[WORK REQUIRED]: Report only the number of lines in the entries below that hold the word "with".

[RECORDS SUPPLIED]:
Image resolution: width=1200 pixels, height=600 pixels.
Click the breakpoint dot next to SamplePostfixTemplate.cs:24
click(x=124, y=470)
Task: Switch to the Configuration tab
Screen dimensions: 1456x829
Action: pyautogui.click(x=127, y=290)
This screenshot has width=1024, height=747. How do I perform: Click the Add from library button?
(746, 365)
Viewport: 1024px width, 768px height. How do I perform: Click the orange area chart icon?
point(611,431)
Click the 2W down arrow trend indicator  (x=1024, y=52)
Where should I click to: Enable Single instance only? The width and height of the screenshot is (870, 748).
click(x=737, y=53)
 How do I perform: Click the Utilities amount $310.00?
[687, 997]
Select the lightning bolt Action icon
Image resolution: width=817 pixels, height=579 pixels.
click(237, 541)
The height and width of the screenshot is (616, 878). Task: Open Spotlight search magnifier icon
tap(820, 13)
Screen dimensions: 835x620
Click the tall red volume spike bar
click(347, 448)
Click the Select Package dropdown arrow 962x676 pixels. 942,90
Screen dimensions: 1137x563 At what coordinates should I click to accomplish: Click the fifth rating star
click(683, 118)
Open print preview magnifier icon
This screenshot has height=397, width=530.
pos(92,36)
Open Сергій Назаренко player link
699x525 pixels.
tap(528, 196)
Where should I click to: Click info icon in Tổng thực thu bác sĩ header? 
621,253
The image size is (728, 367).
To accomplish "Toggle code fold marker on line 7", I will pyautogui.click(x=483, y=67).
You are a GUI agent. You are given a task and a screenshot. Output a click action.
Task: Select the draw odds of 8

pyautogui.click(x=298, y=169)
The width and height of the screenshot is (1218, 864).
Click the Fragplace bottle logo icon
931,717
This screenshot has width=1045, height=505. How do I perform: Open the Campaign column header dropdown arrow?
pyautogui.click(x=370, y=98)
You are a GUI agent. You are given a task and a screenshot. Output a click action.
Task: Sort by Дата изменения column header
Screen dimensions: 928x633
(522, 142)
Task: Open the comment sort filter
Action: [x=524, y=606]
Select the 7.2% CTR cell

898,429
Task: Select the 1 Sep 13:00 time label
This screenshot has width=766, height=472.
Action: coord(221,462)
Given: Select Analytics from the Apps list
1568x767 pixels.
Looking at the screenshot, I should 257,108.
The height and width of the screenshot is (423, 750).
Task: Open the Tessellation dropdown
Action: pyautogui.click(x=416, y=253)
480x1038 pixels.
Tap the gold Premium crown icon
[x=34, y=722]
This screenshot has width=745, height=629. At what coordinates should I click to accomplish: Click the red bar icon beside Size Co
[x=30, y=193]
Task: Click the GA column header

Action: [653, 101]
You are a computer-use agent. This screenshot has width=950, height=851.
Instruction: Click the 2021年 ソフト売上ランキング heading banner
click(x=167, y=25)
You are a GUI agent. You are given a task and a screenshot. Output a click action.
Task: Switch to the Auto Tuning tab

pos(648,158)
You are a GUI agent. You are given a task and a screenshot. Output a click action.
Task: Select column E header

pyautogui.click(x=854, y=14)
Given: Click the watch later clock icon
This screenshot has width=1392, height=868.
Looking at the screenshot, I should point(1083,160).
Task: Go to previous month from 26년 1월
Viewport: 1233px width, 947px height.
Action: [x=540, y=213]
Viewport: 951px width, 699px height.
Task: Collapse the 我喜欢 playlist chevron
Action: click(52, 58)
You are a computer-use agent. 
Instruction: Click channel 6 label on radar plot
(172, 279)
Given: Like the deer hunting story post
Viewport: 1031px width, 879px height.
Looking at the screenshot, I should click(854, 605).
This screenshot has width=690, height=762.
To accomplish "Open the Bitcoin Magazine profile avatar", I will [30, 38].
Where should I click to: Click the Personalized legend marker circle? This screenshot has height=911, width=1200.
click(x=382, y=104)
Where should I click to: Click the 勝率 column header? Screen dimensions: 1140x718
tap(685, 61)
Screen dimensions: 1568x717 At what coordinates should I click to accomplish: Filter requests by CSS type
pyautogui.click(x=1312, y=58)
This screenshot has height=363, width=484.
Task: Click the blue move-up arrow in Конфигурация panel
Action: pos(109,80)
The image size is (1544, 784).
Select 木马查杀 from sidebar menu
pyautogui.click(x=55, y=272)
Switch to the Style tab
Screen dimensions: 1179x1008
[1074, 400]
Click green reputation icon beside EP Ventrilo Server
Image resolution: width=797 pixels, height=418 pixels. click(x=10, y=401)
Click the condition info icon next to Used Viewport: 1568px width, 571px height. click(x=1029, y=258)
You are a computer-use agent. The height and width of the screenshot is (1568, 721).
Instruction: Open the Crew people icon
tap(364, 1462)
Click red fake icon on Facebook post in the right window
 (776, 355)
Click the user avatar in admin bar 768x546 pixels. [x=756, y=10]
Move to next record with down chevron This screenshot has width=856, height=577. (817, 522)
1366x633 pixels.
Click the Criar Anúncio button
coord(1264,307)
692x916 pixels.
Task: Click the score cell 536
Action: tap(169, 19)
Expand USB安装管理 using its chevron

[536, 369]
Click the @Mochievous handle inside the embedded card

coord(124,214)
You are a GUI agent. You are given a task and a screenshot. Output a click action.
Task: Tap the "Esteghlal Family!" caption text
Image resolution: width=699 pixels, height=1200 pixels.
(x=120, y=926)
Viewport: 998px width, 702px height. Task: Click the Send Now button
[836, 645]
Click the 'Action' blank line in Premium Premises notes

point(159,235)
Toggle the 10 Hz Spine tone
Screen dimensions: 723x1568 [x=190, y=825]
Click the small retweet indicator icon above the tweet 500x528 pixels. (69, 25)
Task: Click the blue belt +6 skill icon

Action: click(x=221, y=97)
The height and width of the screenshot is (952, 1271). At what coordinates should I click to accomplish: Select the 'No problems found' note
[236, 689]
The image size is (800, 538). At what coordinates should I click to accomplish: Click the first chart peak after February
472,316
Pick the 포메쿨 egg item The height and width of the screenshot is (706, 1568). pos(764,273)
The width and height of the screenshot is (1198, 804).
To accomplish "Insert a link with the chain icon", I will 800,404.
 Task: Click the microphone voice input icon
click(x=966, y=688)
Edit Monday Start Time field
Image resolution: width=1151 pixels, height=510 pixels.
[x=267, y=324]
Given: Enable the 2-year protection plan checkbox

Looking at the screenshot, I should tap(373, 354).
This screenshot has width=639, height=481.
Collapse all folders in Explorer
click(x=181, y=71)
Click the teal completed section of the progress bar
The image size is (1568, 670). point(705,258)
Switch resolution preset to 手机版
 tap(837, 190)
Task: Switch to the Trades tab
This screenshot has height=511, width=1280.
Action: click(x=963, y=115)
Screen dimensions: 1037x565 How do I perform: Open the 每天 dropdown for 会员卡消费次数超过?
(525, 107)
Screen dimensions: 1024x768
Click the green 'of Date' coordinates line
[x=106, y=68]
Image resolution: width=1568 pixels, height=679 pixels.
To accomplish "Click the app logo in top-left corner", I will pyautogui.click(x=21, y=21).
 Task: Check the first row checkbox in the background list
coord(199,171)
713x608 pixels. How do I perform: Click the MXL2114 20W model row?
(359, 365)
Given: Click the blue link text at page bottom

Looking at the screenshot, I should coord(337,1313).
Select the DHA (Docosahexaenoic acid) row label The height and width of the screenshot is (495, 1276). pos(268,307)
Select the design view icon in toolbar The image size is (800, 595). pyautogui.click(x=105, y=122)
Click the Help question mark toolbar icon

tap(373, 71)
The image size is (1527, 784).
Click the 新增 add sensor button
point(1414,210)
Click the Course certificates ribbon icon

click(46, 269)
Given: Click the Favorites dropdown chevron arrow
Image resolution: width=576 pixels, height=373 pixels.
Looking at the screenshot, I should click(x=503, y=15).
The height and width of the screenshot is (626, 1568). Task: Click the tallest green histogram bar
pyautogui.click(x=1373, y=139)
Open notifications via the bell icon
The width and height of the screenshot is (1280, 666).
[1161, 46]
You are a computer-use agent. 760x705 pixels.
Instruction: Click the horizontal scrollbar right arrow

[PROBLEM SOLUTION]: 2